Memaknai Kembali Bulan Suci
Buku-buku yang membahas ihwal puasa dan hari raya mungkin sudah cukup banyak beredar, mulai yang paling tipis sampai yang paling tebal, mulai yang ditulis penulis dalam negeri sampai terjemahan. Tapi buku “Tuntunan Puasa, Tarawih dan Iedul Fitri” karangan Hamka ini lain dari yang lain. Ia tak banyak berbicara tentang tatacara atau praktek melaksanakan ibadah puasa, tetapi lebih kepada bagaimana memaknai kembali bulan mulia itu. Bagaimana menghadirkan ruh dan semangat perjumpaan dengan sang bulan penuh ampunan.
Tidak hanya membedah hakikat puasa, Hamka juga menyajikan kisah-kisah tentang puasa yang menarik di dalam buku, mengungkapkan juga pandangannya tentang mengapa ibadah puasa itu perlu adanya bagi manusia. “Perut yang panjangnya hanya sejengkal dan lebarnya hanya dua jengkal,” tulis beliau, “tetapi dari perut sejengkal panjang dan lebar dua jengkal itulah pangkal kemelut dunia.” (Halaman 30). Hawa nafsu jika diumbar hanya akan mendatangkan kesengsaraan baik bagi diri sendiri maupun orang lain. Karena perut orang saling sikut dan berebut, karena yang di bawah perut orang menjadi tak ubahnya sebagai binatang liar.
Namun demikian, Hamka sebagaimana pula yang diajarkan oleh Islam, tidak lantas melarang orang mengekang nafsunya sama sekali, sebagaimana puasa yang dijalankan hanya di siang hari untuk kemudian berbuka di malam harinya. Oleh karenanya Hamka mengkritik berbagai pandangan ilmuwan dan ahli filsafat Barat yang setelah mengetahui bahwa hawa nafsu banyak menciptakan kerusakan kemudian memilih untuk memangkasnya habis sebagaimana yang diajarkan sastrawan dan filsuf peraih nobel, Jean-Paul Sartre yang melarang manusia kawin atau seperti Marx yang mengutuk materialisme dan kebutuhan perut sebagai penyebab kerusakan hingga kemudian membuat pertentangan kelas orang-orang kaya dan miskin.
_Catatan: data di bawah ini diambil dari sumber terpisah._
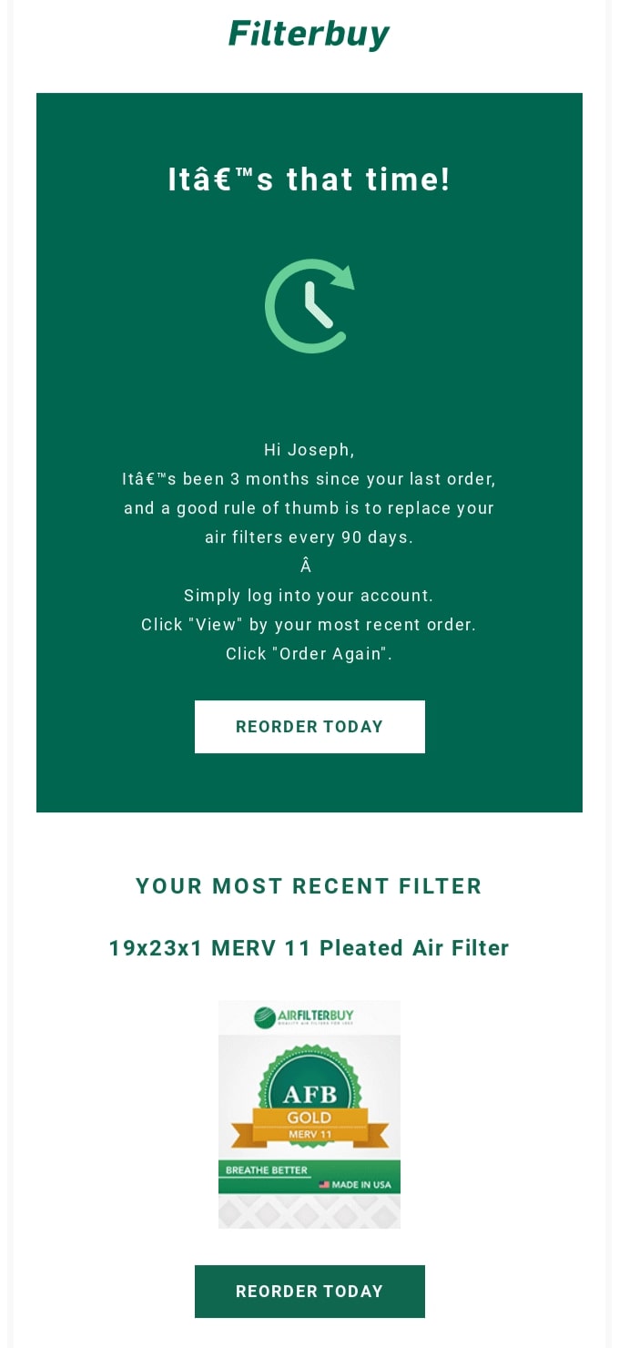The height and width of the screenshot is (1348, 619).
Task: Click the Hi Joseph greeting text
Action: [x=310, y=449]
Kegelisahan Hamka lebih kepada apa yang terjadi di luar bulan suci, di bulan-bulan setelahnya, di mana manusia seakan-akan kembali menjadi buas setelah “dijinakkan” oleh puasa. Latihan menundukkan hawa nafsu ternyata masih sebatas ritual, belum dipraktekkan pada keseluruhan hidup.
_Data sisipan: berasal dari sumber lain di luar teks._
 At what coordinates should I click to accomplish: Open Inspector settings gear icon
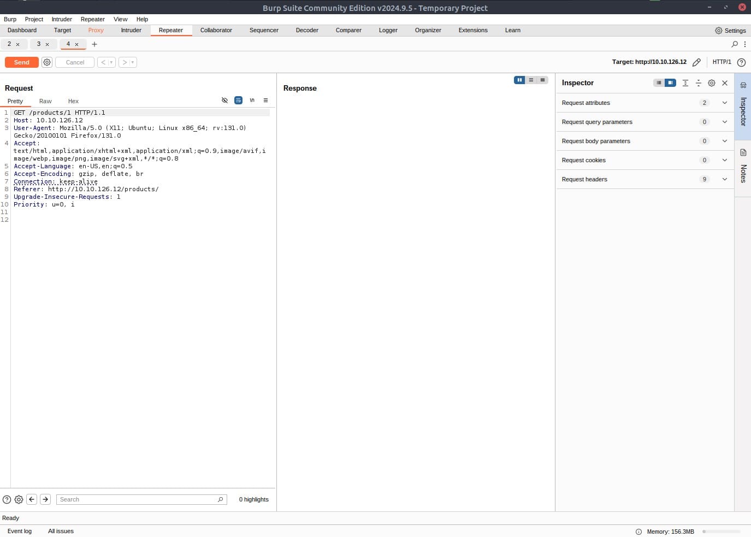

Dalam buku ini juga dibahas sedikit perihal perbedaan jumlah rakaat shalat tarawih bukan untuk memvonis yang benar dan salah tapi beliau memaparkan dalil-dalil dari pendapat yang berbeda itu agar bisa saling menghargai. Di bahas pula hakikat dan tatacara berhari raya, sebelum kemudian buku ini ditutup dengan do’a-do’a.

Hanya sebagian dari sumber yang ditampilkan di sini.